Trump issued an executive order on ethics roughly a week into his term that built on President Barack Obama's 2009 order. Trump's order banned executive appointees from lobbying their agencies for five years after leaving office, though not lobbying government as a whole. He also banned appointees from ever working as lobbyists for a foreign government. There was no similar ethics pledge under President George W. Bush.
White House spokeswoman Lindsay Walters called the new restrictions "historically strong." She added: "The White House does not control the actions of private citizens who have never had an official role in the administration."
Guidelines for transition team workers to avoid lobbying activities related to their transition work for six months were ignored or ineffectual, according to Public Citizen, which counted 17 individuals who worked for the Trump transition — an effort taxpayers helped fund — yet engaged in lobbying during the first six months. They collectively billed $14.9 million through August.
"They're making influence and giving access to their friends," said Richard Painter, chief ethics lawyer for Bush's administration. "It's pay to play," he said, adding that dues for members at Trump's Mar-a-Lago resort in Palm Beach, Florida, were also recently doubled.
The 44 lobbyists with ties to Trump or Pence tabulated by Public Citizen count only those who registered and submitted the required federal disclosures; the total doesn't include individuals like ex-Trump campaign manager Corey Lewandowski, who co-founded a lobbying firm after not receiving a role in the new administration.
Brian Ballard, who worked on Trump's inaugural committee and was a Florida-based lobbyist for the Trump Organization, opened a Washington office less than two weeks after the inauguration, bringing on board Dan McFaul, who worked for Trump's transition team, and Susie Wiles, who was Florida's senior strategist for the Trump campaign.
Ballard said the firm had looked at opening a Washington office for more than a decade and only came because existing clients asked him to consider it.
The firm's Trump-connected registered lobbyists have billed nearly $5.2 million as of Aug. 31 to foreign and domestic clients, according to lobbying disclosures tallied by Public Citizen. During Trump's first full month as president, Ballard Partners was hired by 14 federal lobbying clients including Amazon.com, American Airlines, for-profit prison company The GEO Group, Inc. and U.S. Sugar Corp., records show.
Ballard Partners reported receiving $250,000 from The GEO Group based in Boca Raton, Florida, according to a disclosure report. One month after Trump's inauguration, Attorney General Jeff Sessions ended the Obama-era prohibition on allowing for-profit prisons to house federal inmates. In May, the Justice Department awarded The GEO Group two 10-year contracts valued at $664 million. And in April, the group won a $110-million federal contract to build the first new immigrant detention center under the Trump administration.
"What we all want to believe is that the government makes decisions based on the best information it can get, not just based on a select group of people who can get access," said Lawrence Noble, senior director and general counsel for the Campaign Legal Center.

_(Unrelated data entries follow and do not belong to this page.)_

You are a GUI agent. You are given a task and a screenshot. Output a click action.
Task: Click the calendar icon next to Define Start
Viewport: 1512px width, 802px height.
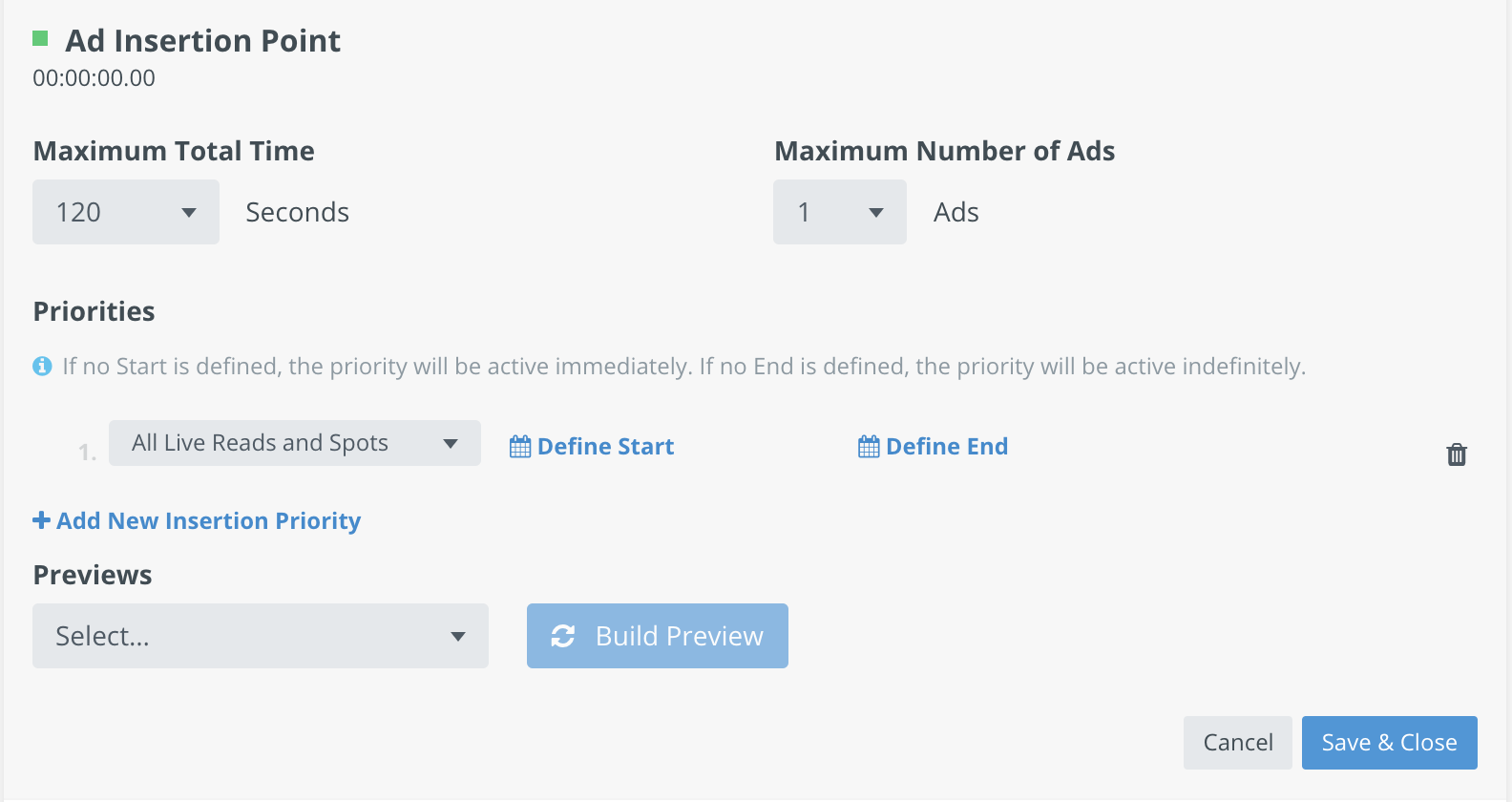click(x=520, y=446)
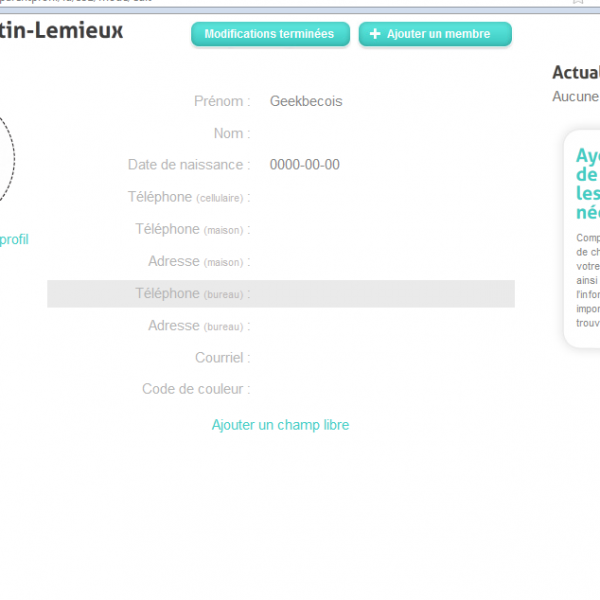Click the Actualités heading on the right

(576, 73)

The center filed suit against the Justice Department in June for records on the return to using private prisons for federal inmates to determine whether The GEO Group's connections played a role.
Ballard said he doesn't comment on individual clients. The Justice Department said the change in policy restores the Federal Bureau of Prisons' flexibility to manage the inmate population.

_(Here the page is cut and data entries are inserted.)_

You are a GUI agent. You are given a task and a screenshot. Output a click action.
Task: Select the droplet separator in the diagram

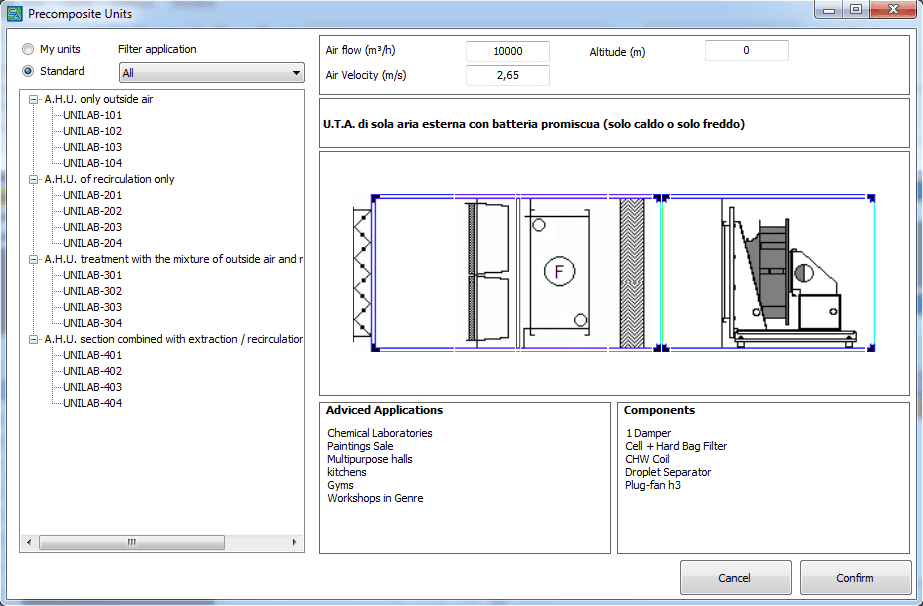(632, 272)
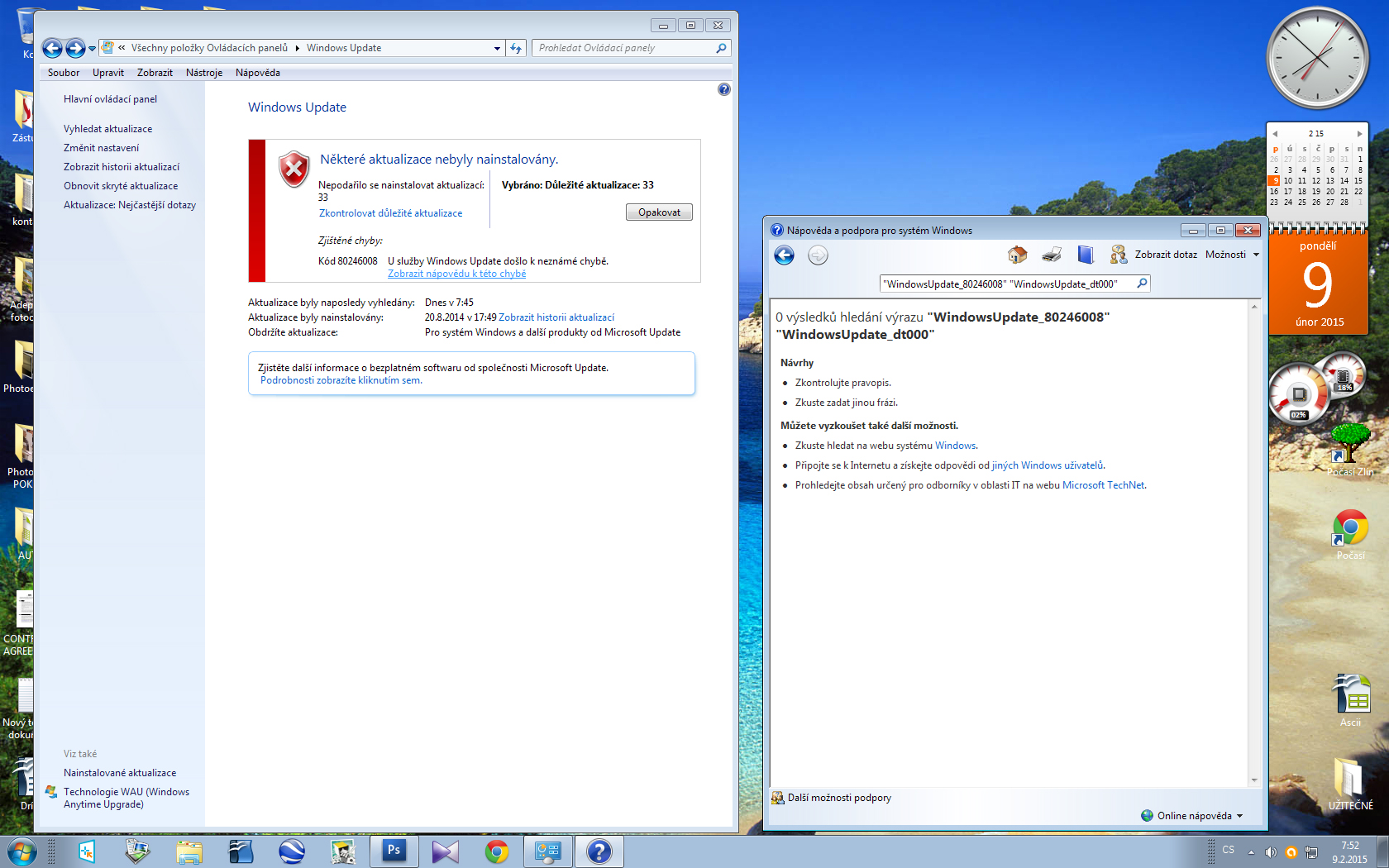
Task: Expand the Možnosti dropdown
Action: tap(1232, 255)
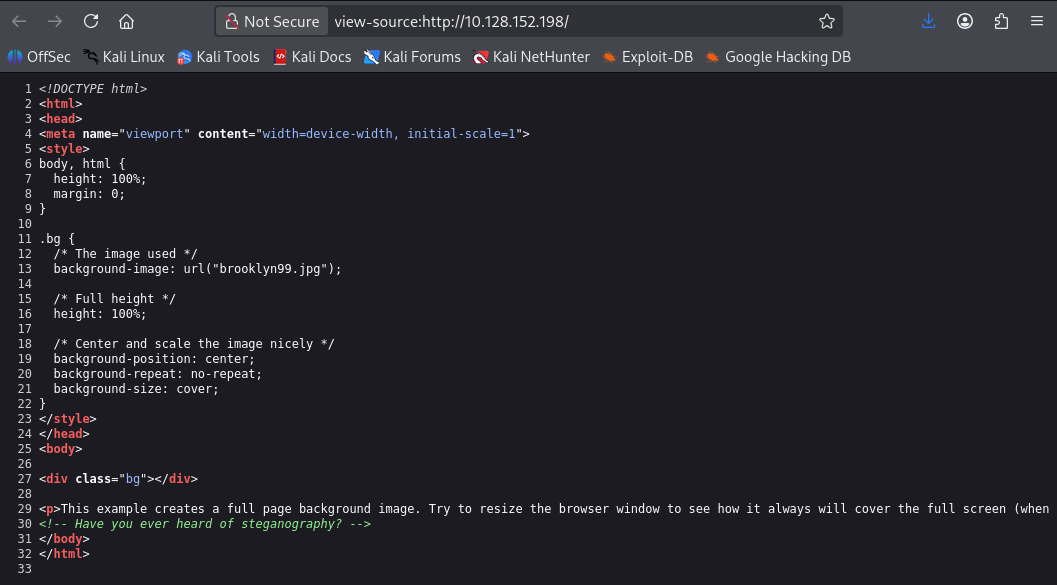Click the steganography comment on line 30
Screen dimensions: 1057x585
pyautogui.click(x=205, y=524)
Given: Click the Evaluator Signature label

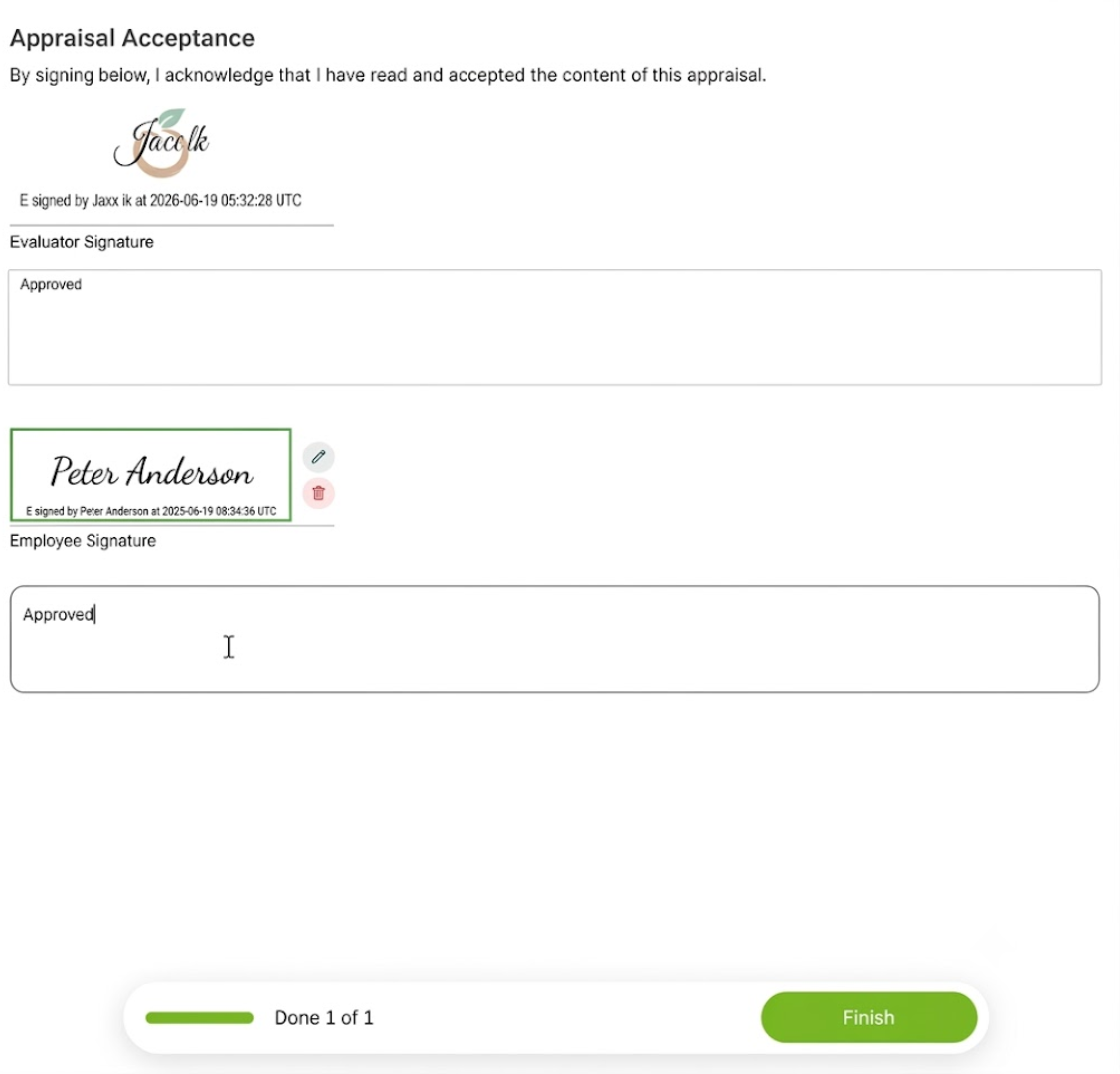Looking at the screenshot, I should [x=82, y=242].
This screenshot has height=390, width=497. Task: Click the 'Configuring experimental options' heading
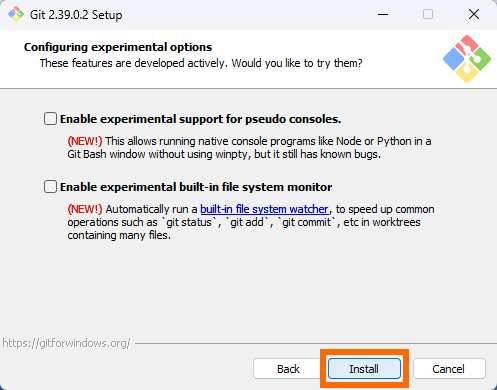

Robert Stryk, a winemaker and former Republican aide who unsuccessfully ran for mayor of Yountville, California, termed himself the Trump campaign's unofficial West Coast hand and tried to shop Lewandowski's book around, according to a former campaign staffer who insisted on anonymity.

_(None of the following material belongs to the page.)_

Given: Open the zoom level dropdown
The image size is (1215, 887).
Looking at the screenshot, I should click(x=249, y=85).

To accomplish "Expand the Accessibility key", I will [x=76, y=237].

Stryk founded Sonoran Policy Group, which had no reported lobbying from 2013 to 2016 but has billed more than $5.7 million to clients since the start of 2017. The majority of that money, $5.4 million, was from a contract signed with the Saudi Ministry of the Interior in May and paid up front.
The contract to "provide U.S. Congressional and Executive Branch brand engagement," according to the consulting agreement, was reportedly discontinued because of political infighting in the Kingdom of Saudi Arabia.
The group's many Trump ties have included Trump-affiliated lobbyist Stuart Jolly, who has since left; the campaign's national field director Robin Townley; a former deputy to ex-National Security Adviser Michael Flynn and the Trump campaign's chief of staff in Michigan.
Stryk did not respond to requests for comment by phone, text or email over more than a week.
Former Trump staffer, Barry Bennett, founded Avenue Strategies with ex-campaign manager Lewandowski. Though Lewandowski parted ways with the firm, saying his name was being used to promote connections to Trump, multiple Trump ties remain. Avenue Strategies has employed as many as five and now has three Trump-tied registered lobbyists who have billed more than $1 million to clients, including Citgo Petroleum, a U.S. affiliate of Venezuela's state oil company PDVSA, which was also one of the biggest corporate donors to Trump's swearing-in ceremony.
Avenue Strategies has been helping Citgo fight possible sanctions against Venezuelan oil pushed by lawmakers critical of Venezuelan leader Nicolas Maduro. Trump issued an executive order in August tightening sanctions on financial transactions with Venezuela but still allowing oil transactions.
"I clearly understand the optics," Bennett said. "But the truth is, Citgo is an American company with 6,000 employees in America, and they produce a pretty significant share of our nation's gasoline."
Bennett, who noted that he's been in Washington for 30 years, said he's long been preaching that this town needs to be cleaned up.
"So I am first to criticize a lot of what happens here ... but helping employers deal with the government seems in my eyes to be a perfectly reasonable thing to do," he said.
Because the Trump campaign was small by modern standards and a lot of its staffers weren't part of the Republican establishment, Bennett said many created their own lobbying firms instead of joining traditional ones. There also are fewer individuals with highly sought after insider knowledge, and this makes them potentially more valuable.
Numerous politicians have campaigned on promises to clean up Washington. While there isn't comparable data for the Obama or George W. Bush administrations, both had their fair share of officials who became lobbyists, though typically later on in their terms.
"What's unusual here is that Trump has already created an entire cadre of lobbyists who skipped the revolving door and are exploiting the relationship now," said Norman Eisen, who served as the chief ethics lawyer for Obama. "If it's already a tidal wave now, can you imagine what it's going to be like when people start coming out of the Trump Administration?"